**INSTRUCTION:** Extract the entries between the lines holding "Where should I" and "Action: (x=131, y=505)", inclusive, and reproduce them exactly, leaving the pictures out of your answer.

**ENTRIES:**
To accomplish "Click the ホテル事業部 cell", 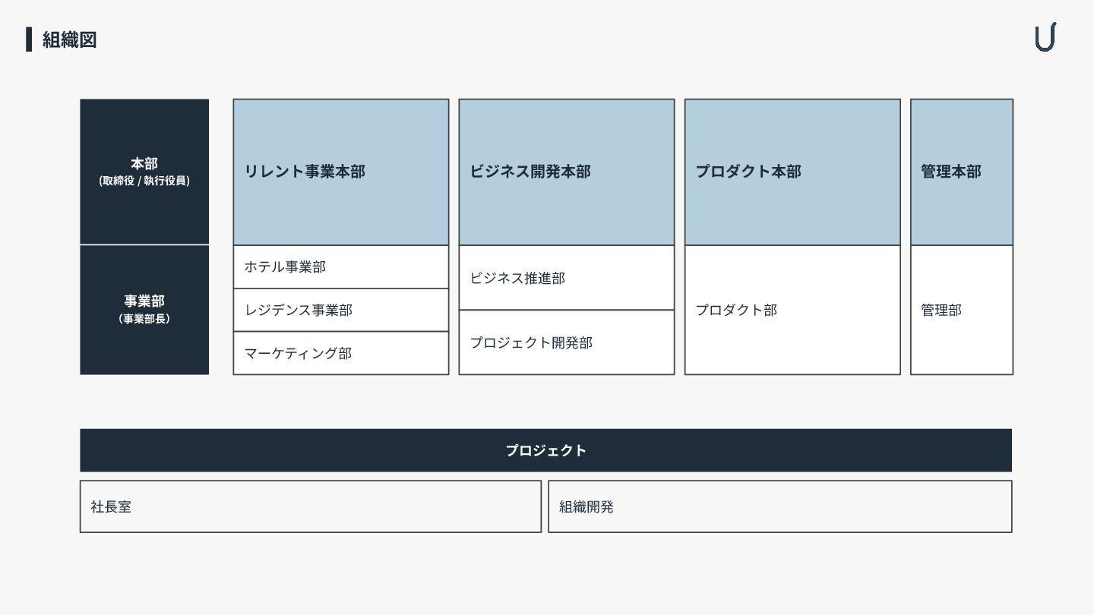I will pyautogui.click(x=340, y=267).
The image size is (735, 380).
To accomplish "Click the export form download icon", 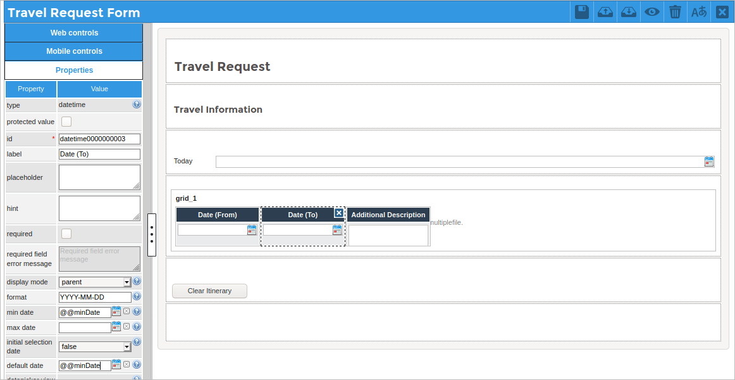I will click(629, 12).
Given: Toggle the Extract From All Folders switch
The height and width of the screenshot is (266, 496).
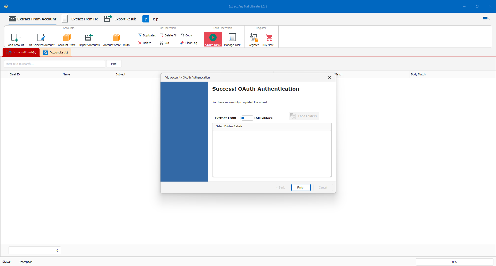Looking at the screenshot, I should (x=247, y=118).
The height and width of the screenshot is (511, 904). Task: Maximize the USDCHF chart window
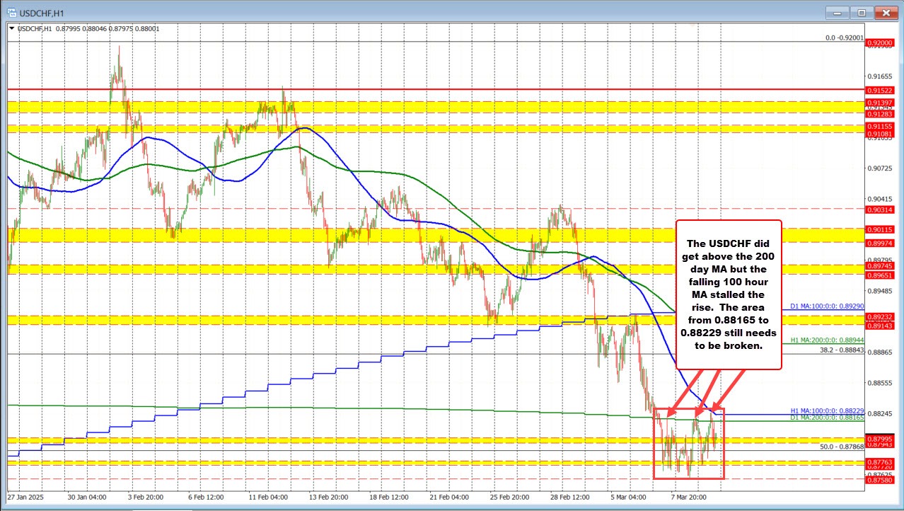862,12
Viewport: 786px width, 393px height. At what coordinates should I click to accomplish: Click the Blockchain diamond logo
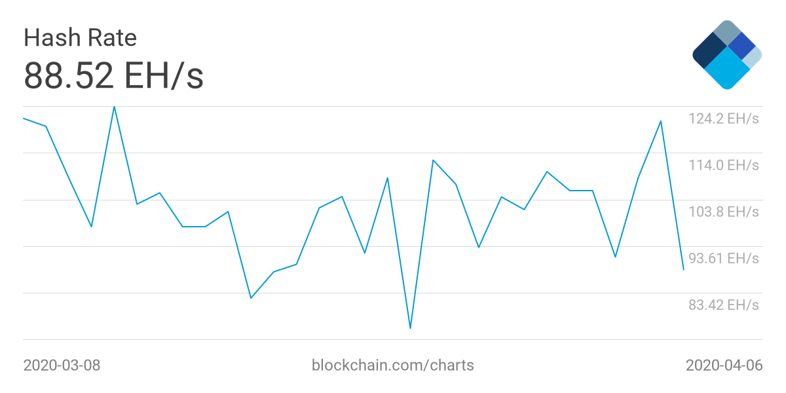point(726,54)
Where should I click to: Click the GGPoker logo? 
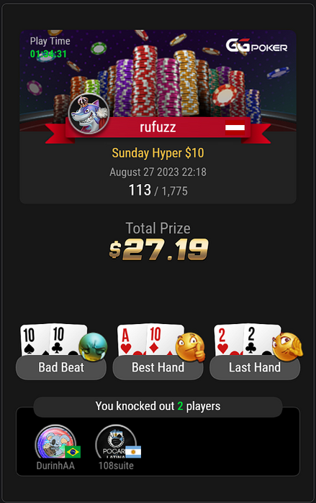coord(256,46)
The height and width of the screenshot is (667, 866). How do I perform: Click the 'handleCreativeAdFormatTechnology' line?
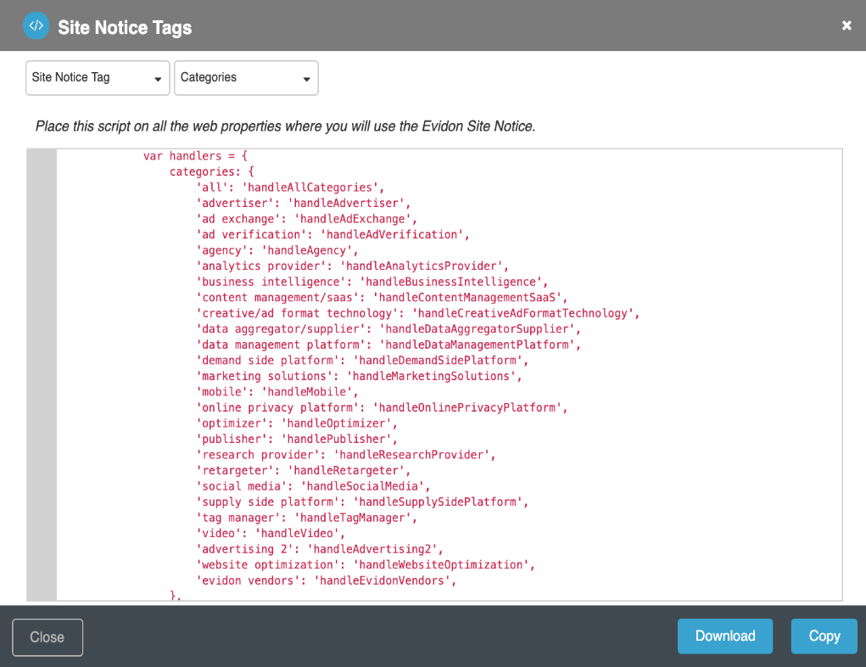click(417, 313)
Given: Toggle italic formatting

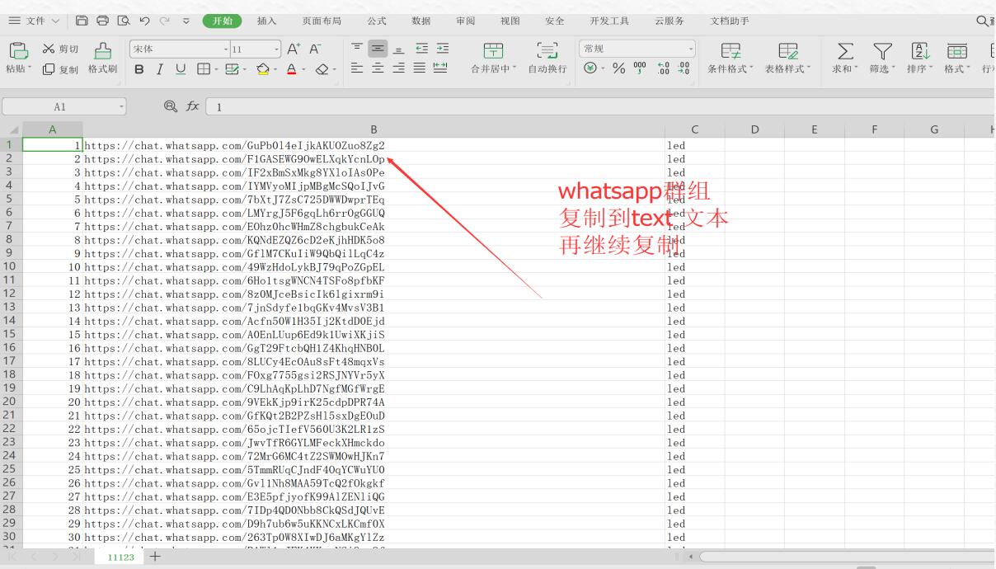Looking at the screenshot, I should tap(160, 69).
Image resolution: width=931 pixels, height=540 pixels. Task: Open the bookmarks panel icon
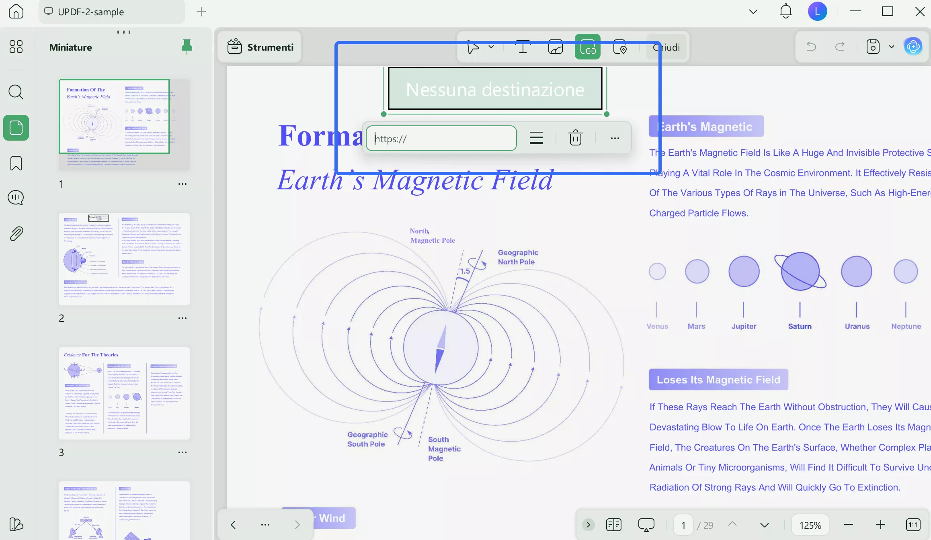point(16,163)
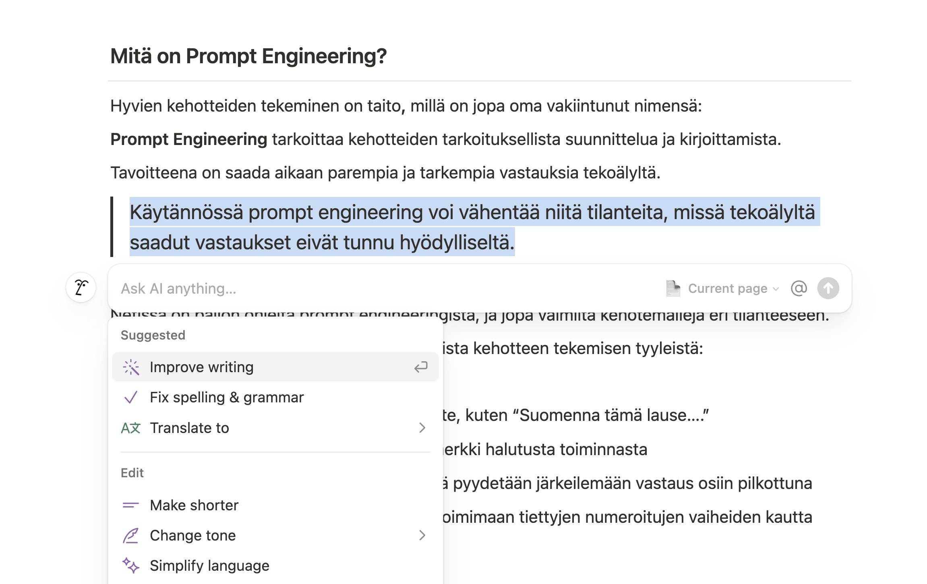927x584 pixels.
Task: Click the Make shorter lines icon
Action: (x=131, y=505)
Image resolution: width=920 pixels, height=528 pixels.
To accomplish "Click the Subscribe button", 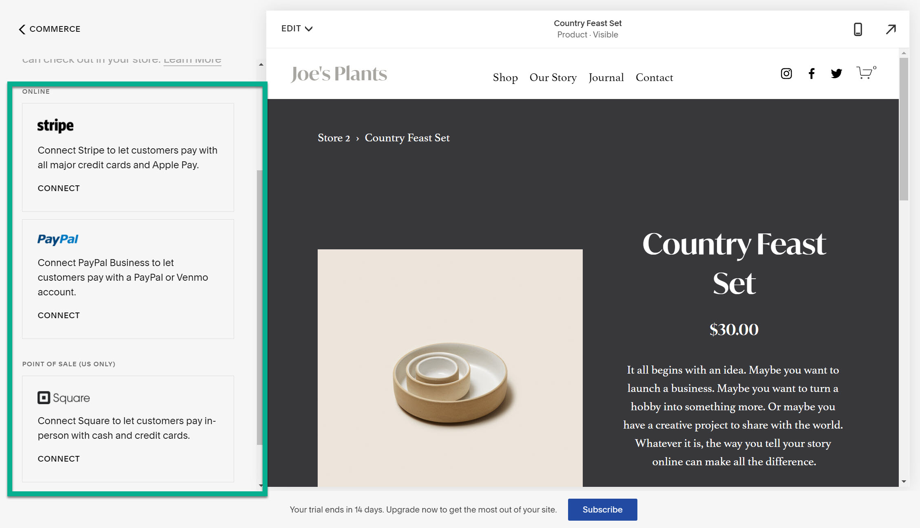I will [602, 509].
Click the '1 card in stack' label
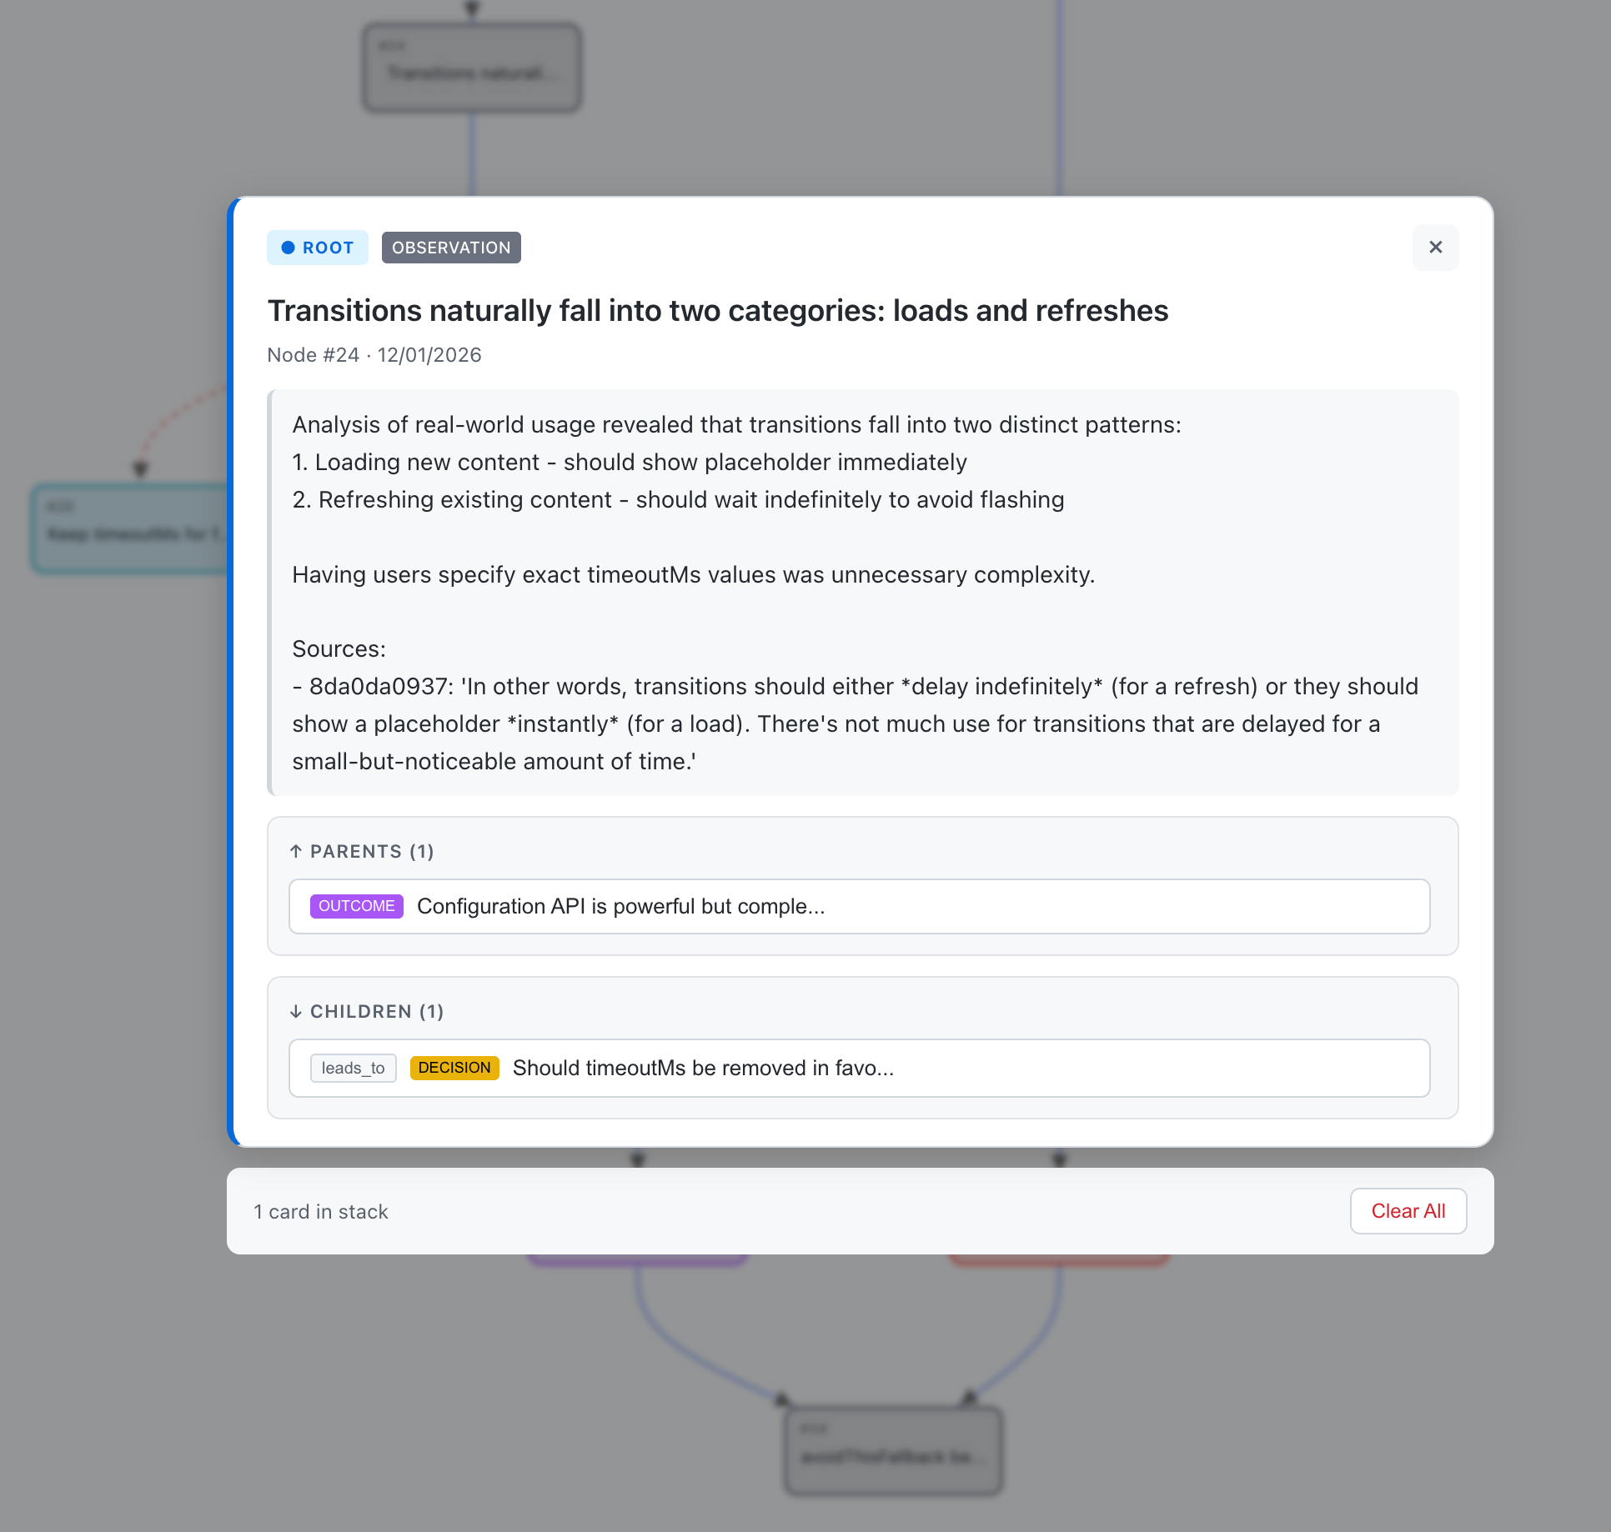The image size is (1611, 1532). [x=321, y=1211]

**EXERCISE SOLUTION:**
Where should I click to: Click the GGPoker logo? 
coord(256,46)
The height and width of the screenshot is (667, 866). How do I perform: Click the 'handleCreativeAdFormatTechnology' line?
click(417, 313)
Given: Toggle italic formatting

Looking at the screenshot, I should tap(160, 69).
Image resolution: width=931 pixels, height=540 pixels. Task: Open the bookmarks panel icon
point(16,163)
927x584 pixels.
Task: Click the Make shorter lines icon
Action: (x=131, y=505)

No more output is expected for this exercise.